6 Вообще-то Блок рифмует гораздо свободнее.

7 Это положение — “Формальное сближение элементов стихотворения подразумевает их смысловое сопоставление” — аксиома, на которой строится весь анализ. Обоснование оного см. в классической работе Ю.М. Лотмана «Анализ поэтического текста».

8 Не анаграмма ли того ГоЛоСа, который слышится в гадании?

9 Гаспаров М.Л. Снова тучи надо мною... (Методика анализа). В кн.: Гаспаров М.Л. Избранные труды // О стихах. М., 1997. Т. 2. С. 18.

10 Впрочем, не только древнерусские. Это же противопоставление не раз находим у Г.К. Честертона — как символ противостояния рыцарственного христианства восточной бесовщине (см., напр., «Перелётный кабак» или, ещё отчётливей, рассказ «Неверный контур» («The Wrong Shape»).

11 В фонике этого стиха соблазнительно увидеть анаграмму слова “смерть” (говоРиТ Мне дРуг: “оСТРи Свой Меч”), но то, что в повторы вовлечён и звук [в], не позволяет на этой догадке настаивать.

12 “И явилось на небе великое знамение: жена, облечённая в солнце; под ногами её луна, и на главе её венец из двенадцати звезд” (Откр. 12, 1).

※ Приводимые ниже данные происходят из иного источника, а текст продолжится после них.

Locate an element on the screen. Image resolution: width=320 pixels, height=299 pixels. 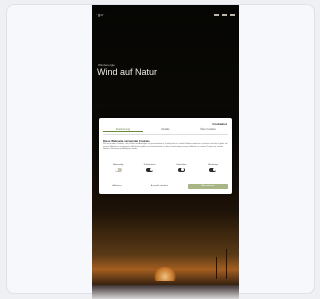
category-label: Notwendig is located at coordinates (118, 165).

13 Может быть, нелишне будет напомнить, что древнерусская литература в гимназических курсах была представлена гораздо обширнее, чем в современных школьных, и история Древней Руси в учебнике Иловайского тоже излагалась подробнее, чем в учебниках для советской школы. Так что читатель Блока, не опознавая, по всей вероятности, всех аллюзий, “фон” ощущал наверняка.